Stonebridge challenging the medical necessity of paraplegic plaintiff's 90-day hospital stay.
LOS ANGELES – Thomas Nickerson, a Marine veteran and construction worker, landed in a wheelchair years ago as the result of a snowmobile accident.
So he bought accident insurance coverage in case anything else went wrong. But when he took a spill in his wheelchair exiting a van and broke his leg, he said his accident insurance didn't cover him the way he expected.
The insurance company, Stonebridge Life Insurance, decided that three months of his hospital stay was not medically necessary – even though the 55-year-old paraplegic was hospitalized under his doctor's orders. It also covered less than a fifth of the claim he sought for living expenses outside of medical care during his extended hospitalization.

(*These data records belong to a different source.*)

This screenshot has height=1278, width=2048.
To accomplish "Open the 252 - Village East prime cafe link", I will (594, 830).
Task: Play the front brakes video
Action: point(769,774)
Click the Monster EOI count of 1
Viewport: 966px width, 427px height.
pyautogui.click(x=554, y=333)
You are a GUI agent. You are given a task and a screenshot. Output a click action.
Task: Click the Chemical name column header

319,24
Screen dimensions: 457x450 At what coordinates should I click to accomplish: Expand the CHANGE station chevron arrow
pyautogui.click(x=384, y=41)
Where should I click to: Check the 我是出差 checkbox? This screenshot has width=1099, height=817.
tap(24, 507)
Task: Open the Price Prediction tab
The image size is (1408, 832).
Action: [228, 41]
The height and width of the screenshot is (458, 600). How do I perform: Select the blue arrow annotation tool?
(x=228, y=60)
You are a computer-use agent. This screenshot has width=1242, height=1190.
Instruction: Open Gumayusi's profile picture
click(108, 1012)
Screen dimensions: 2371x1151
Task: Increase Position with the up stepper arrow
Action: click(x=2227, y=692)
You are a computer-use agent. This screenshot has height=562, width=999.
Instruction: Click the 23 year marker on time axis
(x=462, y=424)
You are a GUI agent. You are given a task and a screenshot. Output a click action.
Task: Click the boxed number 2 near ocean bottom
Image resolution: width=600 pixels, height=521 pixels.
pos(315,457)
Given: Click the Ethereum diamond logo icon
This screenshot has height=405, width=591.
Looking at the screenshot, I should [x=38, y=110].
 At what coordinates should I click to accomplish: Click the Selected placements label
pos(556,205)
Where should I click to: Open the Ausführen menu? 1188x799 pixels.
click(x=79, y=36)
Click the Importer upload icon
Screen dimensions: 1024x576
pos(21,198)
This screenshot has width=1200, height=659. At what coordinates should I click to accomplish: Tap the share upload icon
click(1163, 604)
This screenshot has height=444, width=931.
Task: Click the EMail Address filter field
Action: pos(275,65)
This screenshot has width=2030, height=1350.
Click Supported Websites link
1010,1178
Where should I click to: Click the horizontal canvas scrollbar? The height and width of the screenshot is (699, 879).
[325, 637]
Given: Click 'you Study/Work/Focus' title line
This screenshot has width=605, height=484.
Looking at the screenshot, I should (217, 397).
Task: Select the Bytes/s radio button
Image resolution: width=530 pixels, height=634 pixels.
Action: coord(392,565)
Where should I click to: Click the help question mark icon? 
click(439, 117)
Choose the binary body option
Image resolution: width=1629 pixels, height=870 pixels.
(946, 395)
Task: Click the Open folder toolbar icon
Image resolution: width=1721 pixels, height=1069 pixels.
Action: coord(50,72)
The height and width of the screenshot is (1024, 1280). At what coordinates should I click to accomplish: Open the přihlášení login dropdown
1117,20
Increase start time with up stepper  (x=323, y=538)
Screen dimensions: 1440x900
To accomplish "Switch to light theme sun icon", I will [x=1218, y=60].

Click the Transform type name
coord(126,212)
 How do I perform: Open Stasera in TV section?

The question of whether Nickerson's entire stay was medically necessary heads to a jury trial this week in Los Angeles Superior Court.
The insurance company did not consider his doctor's opinion and acted in bad faith when it denied the claim, according to Nickerson's attorney, William Shernoff.
Shernoff, of Shernoff Bidart Echeverria LLP, argued that the opinion of a patient's treating physician should carry more weight in a dispute than a doctor who reviews claims but never examined the patient.
That legal theory represents a shot across the bow of health and life insurance companies that often tap medical reviewers for second opinions. Such medical reviews are used for everything from workers' compensation claims to accident insurance claims like Nickerson's.
"It could really change more standard types of insurance relationships," said Jamie Court, president of Consumer Watchdog, which advocates for patient rights. "[Nickerson is] probably a model plaintiff because here's a case where, clearly, he bought this policy to deal with the circumstances that he faced – and he wasn't told that he should leave the hospital."
James Wood, a partner at Reed Smith LLP who is leading Stonebridge Life Insurance's defense team, could not be reached for comment. But in court briefs, the insurer denies acting in bad faith and argues its policy's coverage was "plain, clear and unambiguous."
Although the case springs from an accident insurance policy, which typically covers living expenses after an accident, the dynamics are familiar to those who wrangle with insurance plans over medical care reimbursements. Robert Bitonte, the past president of the Los Angeles County Medical Association, said that the case highlights wider disputes over the way medical necessity is defined.
"Patients say, 'I think it's necessary, my doctor thinks it's necessary – why isn't it medically necessary?' I think it's an honest question," Bitonte said.
It's not the first time the issue of medical necessity has surfaced in recent California court cases. Last year, a jury found that Anthem Blue Cross wrongfully denied a life-saving liver transplant to a patient. The jury awarded the patient out-of-pocket costs to cover the out-of-state transplant, as well as legal fees, but stopped just short of awarding punitive damages. In 2007, Cigna drew nationwide attention when it denied a liver transplant for a 17-year-old in Los Angeles because it was experimental, then changed course, though not before the patient died. A federal suit over the coverage denial was later tossed because the health plan was employer-provided.
In front of a jury this week, the Nickerson case likely will hinge on whether his doctor was right to order hospitalization or the insurer was correct that a skilled nursing facility was appropriate.
Both sides agree that Nickerson's policy did not cover days spent in a skilled nursing facility. The accident coverage was supposed to pay out $350 for each day that he spent in the hospital to help cover his rent, utilities and other bills.
Stonebridge paid an independent doctor in Florida to review Nickerson's medical files after he was discharged from the hospital, according to plaintiff's trial briefs. Based on that doctor's report, the insurer covered Nickerson's living expenses for 19 days because he was taking antibiotics for an infection that he developed from his broken leg. It concluded that it would have been more appropriate for Nickerson to spend the next 90 days in a skilled nursing facility rather than in a spinal cord injury unit, where the paraplegic spent his entire hospital stay, according to the trial briefs.
"I was really discouraged," Nickerson said.
He entreated Dr. Hung Nguyen, his physician at the Veterans Affairs Hospital in Long Beach, to write a letter to Stonebridge. Nguyen wrote that it is standard practice at Veterans Affairs hospitals not to transfer paraplegics to skilled nursing facilities, according to briefs in the case.
Shernoff hopes that a verdict from this case raises the bar for insurers challenging a treating physician's opinion. They should only be able to overrule a treating physician's decision about what is medically necessary, he said, if they can prove that it is unreasonable or runs counter to good medical practice.
"There hasn't been a case to cement that standard," Shernoff said.